→ **Your assignment**: Would you return the lines between the one holding "Screen dimensions: 900x863" and the one holding "800x500 pixels.", inclusive, and only those, exactly as they stand in the listing below?

(Raw data begins)

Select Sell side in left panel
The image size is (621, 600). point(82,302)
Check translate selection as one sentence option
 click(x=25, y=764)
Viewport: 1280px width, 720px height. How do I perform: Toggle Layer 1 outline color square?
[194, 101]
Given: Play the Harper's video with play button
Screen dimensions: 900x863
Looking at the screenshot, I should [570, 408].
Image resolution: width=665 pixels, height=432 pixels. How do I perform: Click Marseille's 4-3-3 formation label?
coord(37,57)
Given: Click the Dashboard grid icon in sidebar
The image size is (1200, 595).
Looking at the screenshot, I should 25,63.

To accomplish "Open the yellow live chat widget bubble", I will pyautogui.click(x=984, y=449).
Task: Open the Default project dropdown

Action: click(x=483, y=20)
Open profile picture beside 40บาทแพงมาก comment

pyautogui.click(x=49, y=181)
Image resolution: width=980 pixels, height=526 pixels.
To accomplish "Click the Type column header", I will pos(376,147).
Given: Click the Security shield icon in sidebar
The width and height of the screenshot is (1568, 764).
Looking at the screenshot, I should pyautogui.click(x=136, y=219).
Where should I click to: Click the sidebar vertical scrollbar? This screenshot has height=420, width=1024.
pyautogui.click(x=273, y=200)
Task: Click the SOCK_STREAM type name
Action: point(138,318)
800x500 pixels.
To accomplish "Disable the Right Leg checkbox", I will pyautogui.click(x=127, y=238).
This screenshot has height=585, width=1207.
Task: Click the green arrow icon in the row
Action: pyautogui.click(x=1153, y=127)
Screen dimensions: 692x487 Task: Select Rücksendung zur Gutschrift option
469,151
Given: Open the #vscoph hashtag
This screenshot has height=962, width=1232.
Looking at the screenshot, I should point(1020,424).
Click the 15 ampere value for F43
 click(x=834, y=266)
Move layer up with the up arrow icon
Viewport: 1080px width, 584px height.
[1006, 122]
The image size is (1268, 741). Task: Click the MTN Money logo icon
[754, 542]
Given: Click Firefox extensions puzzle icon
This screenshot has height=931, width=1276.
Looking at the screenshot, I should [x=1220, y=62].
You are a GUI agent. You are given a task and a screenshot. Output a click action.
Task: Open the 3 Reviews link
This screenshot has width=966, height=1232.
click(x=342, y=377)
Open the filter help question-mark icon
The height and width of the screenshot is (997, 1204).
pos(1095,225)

(Raw data ends)

→ **Reply to the exercise**:
Screen dimensions: 900x863
Looking at the screenshot, I should [570, 408].
Image resolution: width=665 pixels, height=432 pixels. How do I perform: Click Marseille's 4-3-3 formation label?
coord(37,57)
Given: Click the Dashboard grid icon in sidebar
The image size is (1200, 595).
Looking at the screenshot, I should 25,63.

To accomplish "Open the yellow live chat widget bubble", I will pyautogui.click(x=984, y=449).
Task: Open the Default project dropdown

Action: click(x=483, y=20)
Open profile picture beside 40บาทแพงมาก comment

pyautogui.click(x=49, y=181)
Image resolution: width=980 pixels, height=526 pixels.
To accomplish "Click the Type column header", I will pos(376,147).
Given: Click the Security shield icon in sidebar
The width and height of the screenshot is (1568, 764).
Looking at the screenshot, I should pyautogui.click(x=136, y=219).
Where should I click to: Click the sidebar vertical scrollbar? This screenshot has height=420, width=1024.
pyautogui.click(x=273, y=200)
Task: Click the SOCK_STREAM type name
Action: point(138,318)
800x500 pixels.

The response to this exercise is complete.